As billed, it’s a market, but also much more. Like baseball, it mirrors life itself, coming in the spring and departing with the onset of winter. It is not lost on you that the assorted wares and offerings are home-grown and hand-made. Its existence, a testament to a thing called community.

Tuesday morning last week, our community was torn with the news of 14-year-old Cecelia Mortensen and her mother’s shootings.  A beautiful and loving child to the people that knew her and saw her daily running to the bus or playing with neighborhood  pets, here in her new home of Crescent City. Until a crazed man followed her to our town and took her life.

Later, I was at Sutter Coast Hospital as Cecilia’s assailant was wheeled in on a gurney, a self-inflicted bullet wound in his right temple, announcing the short time he had left on Earth. The ER trauma team worked feverishly to resuscitate him, no evidence of their knowledge of the monstrous acts he had earlier that day committed apparent in their efforts — only a devotion and dedication to an oath they had once taken as healers, which was nothing less than honor-bound and heroic, which raw sentiment would not subjugate.

Hours later, Jerry Wayne Steele took his last breath. As I walked down the hall, I thanked God for saving the state and my office the duty of dispatching him at some distant time. Without apology, it became easy to celebrate his departure from this world.

As I stepped closer to Cecilia’s door in the Intensive Care Unit, I thought of that beautiful, young girl and the joy she had brought to so many in her brief life. I thought of the dedication and pride she must have possessed in earning a black belt in taekwondo by age 13. I thought of the gift of life her mortal remains would bring to others.

I realized that a mere moment spent  hating the  memory of her killer was a moment we could  not spend celebrating the life of Cecilia Mortensen or life itself. And as such, we refuse to allow his insanity to diminish our humanity.

I entered Cecilia’s room and looked upon the face of this beautiful child and thought of Atticus’ schooling of Scout: “Shoot all the bluejays you want if you can hit ’em, but remember it’s a sin to kill a mockingbird.”

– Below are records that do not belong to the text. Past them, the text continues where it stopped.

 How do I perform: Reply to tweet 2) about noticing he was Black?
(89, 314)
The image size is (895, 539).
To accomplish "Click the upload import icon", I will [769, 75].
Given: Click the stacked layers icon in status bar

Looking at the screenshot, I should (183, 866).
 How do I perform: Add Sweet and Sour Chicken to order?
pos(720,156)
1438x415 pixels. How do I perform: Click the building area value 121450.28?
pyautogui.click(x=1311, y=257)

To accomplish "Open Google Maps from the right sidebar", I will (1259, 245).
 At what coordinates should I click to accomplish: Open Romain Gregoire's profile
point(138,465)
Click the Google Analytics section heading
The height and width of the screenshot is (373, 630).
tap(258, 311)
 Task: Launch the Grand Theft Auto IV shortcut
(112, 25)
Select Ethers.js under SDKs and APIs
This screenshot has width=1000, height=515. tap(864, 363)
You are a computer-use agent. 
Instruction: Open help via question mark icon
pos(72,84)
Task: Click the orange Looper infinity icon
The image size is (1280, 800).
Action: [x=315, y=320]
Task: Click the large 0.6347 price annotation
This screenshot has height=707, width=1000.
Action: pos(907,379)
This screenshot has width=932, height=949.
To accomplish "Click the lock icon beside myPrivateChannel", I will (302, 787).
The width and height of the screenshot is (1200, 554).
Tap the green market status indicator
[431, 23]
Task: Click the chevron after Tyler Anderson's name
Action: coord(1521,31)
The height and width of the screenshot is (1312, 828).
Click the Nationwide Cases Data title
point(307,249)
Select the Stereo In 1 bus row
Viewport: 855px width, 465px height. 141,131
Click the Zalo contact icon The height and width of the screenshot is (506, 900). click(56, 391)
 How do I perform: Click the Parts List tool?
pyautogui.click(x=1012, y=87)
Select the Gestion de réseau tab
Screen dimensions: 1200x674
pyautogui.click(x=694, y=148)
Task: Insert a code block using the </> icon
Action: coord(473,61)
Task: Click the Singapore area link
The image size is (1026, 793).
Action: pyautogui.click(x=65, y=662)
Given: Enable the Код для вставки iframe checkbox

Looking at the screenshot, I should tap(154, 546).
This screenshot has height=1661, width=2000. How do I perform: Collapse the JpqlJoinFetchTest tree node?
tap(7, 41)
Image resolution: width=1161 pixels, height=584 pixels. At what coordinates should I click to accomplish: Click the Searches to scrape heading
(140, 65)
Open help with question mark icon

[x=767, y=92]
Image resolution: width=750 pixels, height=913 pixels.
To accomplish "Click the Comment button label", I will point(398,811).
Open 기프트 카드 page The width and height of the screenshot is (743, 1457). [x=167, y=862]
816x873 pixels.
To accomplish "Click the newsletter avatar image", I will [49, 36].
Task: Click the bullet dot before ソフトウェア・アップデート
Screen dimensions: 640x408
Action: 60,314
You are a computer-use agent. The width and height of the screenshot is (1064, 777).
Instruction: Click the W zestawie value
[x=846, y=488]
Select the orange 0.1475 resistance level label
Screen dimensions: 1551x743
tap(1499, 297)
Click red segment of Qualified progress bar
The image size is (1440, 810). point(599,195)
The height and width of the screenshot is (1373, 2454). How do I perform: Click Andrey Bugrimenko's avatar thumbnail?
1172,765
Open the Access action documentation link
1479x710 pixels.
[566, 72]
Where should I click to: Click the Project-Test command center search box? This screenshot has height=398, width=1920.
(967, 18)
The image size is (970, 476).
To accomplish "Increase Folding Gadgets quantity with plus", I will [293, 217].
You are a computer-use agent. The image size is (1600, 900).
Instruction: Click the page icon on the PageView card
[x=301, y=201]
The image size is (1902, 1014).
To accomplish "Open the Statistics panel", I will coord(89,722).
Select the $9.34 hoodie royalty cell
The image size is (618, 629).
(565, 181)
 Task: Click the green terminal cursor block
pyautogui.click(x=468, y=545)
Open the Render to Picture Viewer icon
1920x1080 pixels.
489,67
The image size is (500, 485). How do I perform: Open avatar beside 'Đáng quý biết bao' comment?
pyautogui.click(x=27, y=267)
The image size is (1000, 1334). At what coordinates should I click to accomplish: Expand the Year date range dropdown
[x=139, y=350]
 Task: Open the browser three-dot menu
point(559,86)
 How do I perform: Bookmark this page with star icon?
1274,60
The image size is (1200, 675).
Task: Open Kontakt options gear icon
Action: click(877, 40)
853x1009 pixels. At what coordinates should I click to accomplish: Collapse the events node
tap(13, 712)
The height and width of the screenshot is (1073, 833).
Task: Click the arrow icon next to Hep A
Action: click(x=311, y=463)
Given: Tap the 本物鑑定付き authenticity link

For four days, I watched with pride as Sutter Coast, Victim Witness and my hometown did all it could to lessen the burden for Cecilia and her mother’s tragedy, culminating Friday evening with a candlelight service organized by families who saw Cecilia’s  light in their own children’s faces.

Not the death of evil, but rather this thing called life and the memory of a little girl named  Cecilia who came to our town for only a short time — that is what we shall celebrate.

It is one week later, the third Saturday in June and Ron Phillips has just struck his chuck wagon iron, opening the second Farmer's Market of the season. A lot has happened in the past week. Much to bury and forget — far more to remember and celebrate.

I walk down the row of vendors and friends, taking in their home-made and home-grown offerings.  I hear the easy banter and laughter and smiles of  the people of my community. And somewhere, I hear Atticus telling Scout on the last page about people being nice: “Most people are, Scout... .”

Jon Alexander is district attorney of Del Norte County.